The average person seeking climate information is likely to begin with the internet, and this quickly leads to a confusing array of very dissimilar climate information websites (CIWs), which presents formidable challenges: choosing which CIW(s) to use, learning to navigate the structure and interface, understanding the terminology and diversity of options, and extracting defensible and robust information relevant to the user’s application. The CIW landscape is complex, and with the scarcity of guidance materials comes the possibility that users end up with indefensible conclusions that in their application context could have dangerous outcomes.
An article recently published in WIRES Climate Change reviews a representative sample of CIWs from across the world, and draws out key issues for consideration in the ongoing evolution of CIWs. Two approaches are used to evaluate the CIWs. The first considers measurable characteristics of a CIW; the number of data products, whether they provide guidance material, who is providing the content, who are the target audience, etc. The second applies user scenarios to build a story about the experience of using a CIW, thereby highlighting issues that emerge when practically engaging with a CIW in order to find information for a specific purpose.
The review of CIWs finds that significant effort is required to construct information products that might be considered as defensibly appropriate to the use-case perspective; effort that many users might not be willing to expend. The inherent limitations in CIW content and guidance materials are identified and these present further significant barriers for the non-expert, raising important concerns about the construction, presentation, and added value of many CIWs.

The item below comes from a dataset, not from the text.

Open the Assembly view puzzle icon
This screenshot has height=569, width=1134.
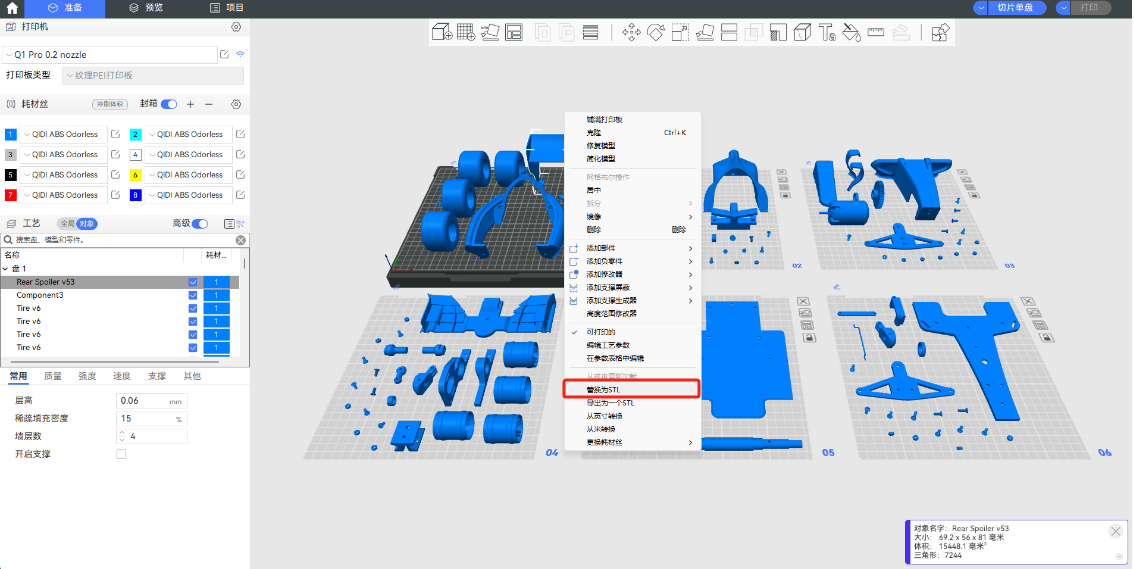tap(939, 33)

Recognizing that CIWs can play and important role in influencing decisions with substantial real-world consequences, the paper explores the emergent issues and makes recommendations for future developments. Perhaps the foremost concern is the weak ethical framework for the climate services community who are providing access to data sets of variable quality without strong safeguards against over-interpretation. This leaves a difficult question about the required capacity development if climate information is to be responsibly provided and appropriately adopted. Specifically, how far do CIWs need to go in developing an understanding of diverse user contexts and tailoring support to match the skill capacity of users, versus the degree of capacity development of users needed in order to develop their skills in using CIWs?
Contributed by Katinka Waagsaether.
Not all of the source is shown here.